Een veeleisende job. Maar zelfs al is ze al jarenlang een van de betere Belgische veldrijdsters, Van Loy heeft haar baan nooit willen opgeven. “Eerst en vooral omdat ik nu eenmaal mijn kost moest verdienen”, is ze eerlijk. “Met de cross alleen had ik het financieel niet kunnen redden.”
Maar ook omdat het leven meer is dan cross.
“Ga ik toch eens te fel op in het veldrijden, dan brengen die gasten mij snel terug naar de realiteit.”
Dat merkte ze de voorbije maanden nog, toen het coronavirus zowel op haar job als in haar sport genadeloos toesloeg. In het veldrijden werd de ene na de andere cross geschrapt.
Van Loy: “En tegelijk werd er flink gesnoeid in de startgelden. Het veldrijden was altijd een mooi inkomen voor mij. Maar dit seizoen zal ik er zeker vijftig procent bij inschieten.”
Maar vergeleken met de gevolgen op haar werk is dat niet het grootste probleem.
“Om besmetting te voorkomen is er opnieuw geen bezoek meer toegelaten in het centrum”, knikt Van Loy. “Zoals ook wij als begeleiders proberen enige afstand te houden. Maar leg dat maar eens uit aan onze bewoners.

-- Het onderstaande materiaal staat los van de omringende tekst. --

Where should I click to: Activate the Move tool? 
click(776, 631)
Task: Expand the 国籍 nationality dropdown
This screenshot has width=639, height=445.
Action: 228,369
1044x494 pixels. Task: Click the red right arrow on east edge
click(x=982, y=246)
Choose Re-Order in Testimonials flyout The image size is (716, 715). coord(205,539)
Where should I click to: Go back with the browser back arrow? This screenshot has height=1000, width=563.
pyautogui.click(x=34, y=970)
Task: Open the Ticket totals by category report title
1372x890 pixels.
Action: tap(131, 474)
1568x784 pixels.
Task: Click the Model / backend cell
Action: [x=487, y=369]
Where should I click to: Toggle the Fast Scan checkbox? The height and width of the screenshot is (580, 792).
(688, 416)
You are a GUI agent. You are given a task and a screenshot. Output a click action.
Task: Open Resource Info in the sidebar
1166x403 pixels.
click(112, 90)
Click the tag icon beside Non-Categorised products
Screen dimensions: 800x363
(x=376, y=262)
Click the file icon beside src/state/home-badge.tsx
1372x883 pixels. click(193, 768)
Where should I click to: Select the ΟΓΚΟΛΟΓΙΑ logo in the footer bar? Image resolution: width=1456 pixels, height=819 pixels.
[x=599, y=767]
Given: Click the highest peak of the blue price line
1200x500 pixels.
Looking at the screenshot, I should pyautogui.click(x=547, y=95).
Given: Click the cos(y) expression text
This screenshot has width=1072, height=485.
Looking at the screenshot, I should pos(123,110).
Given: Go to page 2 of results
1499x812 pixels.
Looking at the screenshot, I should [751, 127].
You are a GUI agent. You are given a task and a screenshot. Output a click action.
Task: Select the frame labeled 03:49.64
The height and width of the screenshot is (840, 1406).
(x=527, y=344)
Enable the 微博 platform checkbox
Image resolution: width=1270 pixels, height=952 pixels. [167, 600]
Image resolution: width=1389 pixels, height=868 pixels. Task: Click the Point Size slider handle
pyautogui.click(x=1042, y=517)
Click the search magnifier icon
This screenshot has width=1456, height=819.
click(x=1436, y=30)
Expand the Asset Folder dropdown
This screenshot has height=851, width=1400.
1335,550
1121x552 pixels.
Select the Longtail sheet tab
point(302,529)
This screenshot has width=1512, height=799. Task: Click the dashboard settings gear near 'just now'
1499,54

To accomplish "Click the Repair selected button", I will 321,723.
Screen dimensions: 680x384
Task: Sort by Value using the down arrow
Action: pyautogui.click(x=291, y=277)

Meer dan wie ook hebben die vaak letterlijk nood aan een schouderklopje of knuffel. Als je dat niet kan geven, dat knaagt aan je. Nog meer omdat ze, door hun beperking, vaak niet goed begrijpen wat er aan de hand is. Als je familie dan alleen wat spullen aan de deur mag afzetten maar niet binnenmag, dat is zo hard om zien. Dat zijn schrijnende momenten. Dan is de cross efkes heel ver weg.”